One blast of gunfire changed everything.
His coke dealer and close friend Greg was shot to death, less than an hour after Walker was with him to buy a gram. The moment marked Walker’s rebirth. It led him back to school and eventually to the Iowa Writers’ Workshop. He tells his tale in a memoir, Street Shadows: A Memoir of Race, Rebellion, and Redemption.
“After being immersed in the inner city for so long, I kind of feel as if I never stopped reliving those experiences,” Walker said. “Putting them down on paper was simply another way for me to grapple with these subjects that are always feeding my psyche. Those stories have always been with me. Putting it on paper was as natural to me as breath.”
The author will read from Street Shadows at 7 p.m. Friday at Prairie Lights, 15 S. Dubuque St. Admission is free.
Street Shadows earned the L.L. Winship/PEN New England Award in the category of nonfiction. Chairman of PEN New England Richard Hoffman praises Walker’s writing ability and said he was overjoyed when the judge announced Walker was the recipient for the 2011 award.
“Street Shadows is cinematic, psychologically astute, lyrical, and made to last,” Hoffman said. “He’s a writer who knows what he’s doing — how to create a character, frame a scene, keep us turning the pages. That’s years of study and determination, years that pay off not only for him but for us as readers.”
Walker was 24 when he decided he wanted to go back to school. He enrolled at a community college, where he took a creative-writing course by chance. When one of the instructors read his work, he said Walker belonged at the Iowa Writers’ Workshop. For two years, this teacher continued to work with Walker, preparing him for the next step.
“It’s pretty neat because when that professor brought me out to Iowa City, one of the first places he took me was Prairie Lights,” Walker said. “He said, ‘There’s a very famous bookstore that you must see.’ And so he took me.”

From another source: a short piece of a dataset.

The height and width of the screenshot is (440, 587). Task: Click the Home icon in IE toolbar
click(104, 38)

Walker praised his creative-writing teachers for mentoring him, and he believes their work is a testament to where he is today. As a writing teacher himself now at Bridgewater State in Massachusettes, he said it’s his responsibility to give back the valuable things he’s learned. It’s not simply a job that pays the bills, he said, it’s invigorating to have an exchange with the students.

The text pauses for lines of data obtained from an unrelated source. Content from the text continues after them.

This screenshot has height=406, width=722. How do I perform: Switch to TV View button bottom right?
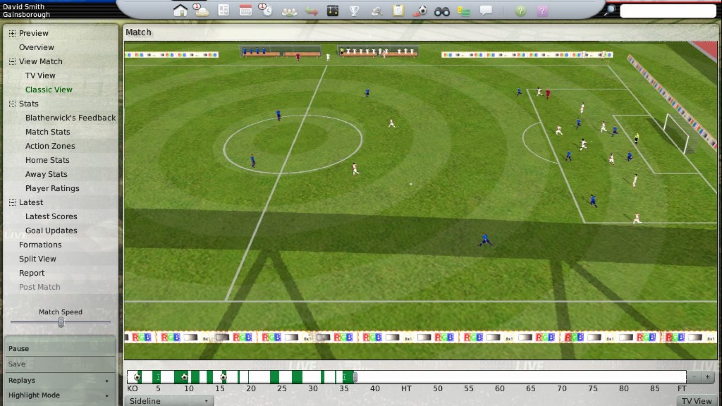click(696, 401)
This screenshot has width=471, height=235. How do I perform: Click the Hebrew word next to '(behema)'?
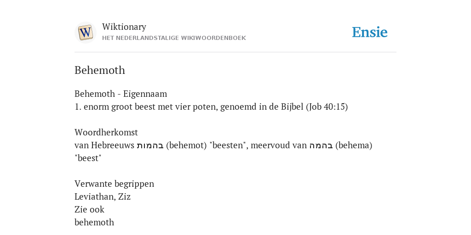point(321,145)
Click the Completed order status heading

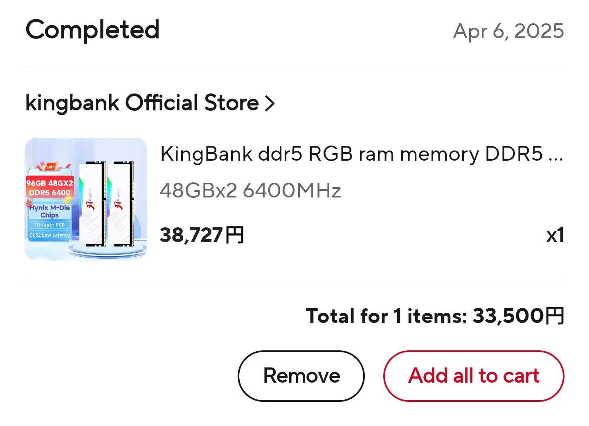click(x=92, y=30)
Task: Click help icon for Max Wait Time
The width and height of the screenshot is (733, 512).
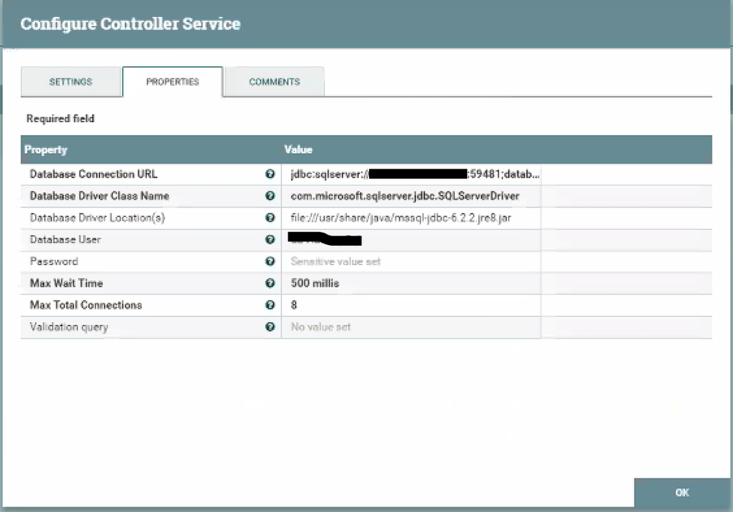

“I know to make it as a writer, you have to be thick-skinned. When students come to my class, they can expect a great deal of truth from me,” Walker said. “So if they are to survive as writers, they need to start practicing having thick skin right now or they won’t survive.”
Much of what Walker learned as a writer came from his years studying in the Writers’ Workshop. He learned the value of having a community of writers and how to behave like a writer, and he was also taught the importance of viewing writing as a profession.

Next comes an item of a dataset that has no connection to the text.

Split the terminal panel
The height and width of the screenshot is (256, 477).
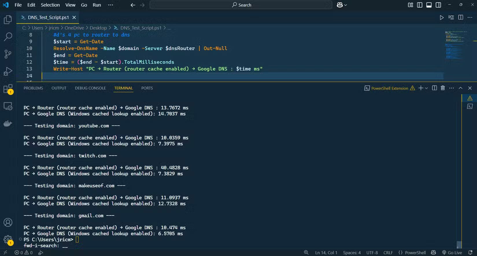coord(434,88)
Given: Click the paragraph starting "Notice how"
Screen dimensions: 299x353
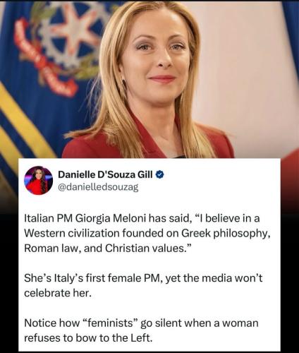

“I rise every day at 6, I go to my computer, and I write until 9,” he said. “I do that seven days a week. Christmas Day, that’s where I’ll be.”
Living in Bridgewater, Mass., Walker wishes it were more like the small, college town of Iowa City.
His affinity for the city doesn’t lie just with the Writers’ Workshop — it’s also where he met his wife and where they spent 10 years together after graduation.
“We loved every minute of it,” he said. “I think Iowa City is the best city in the world, and if I could move back there tomorrow, I probably would.”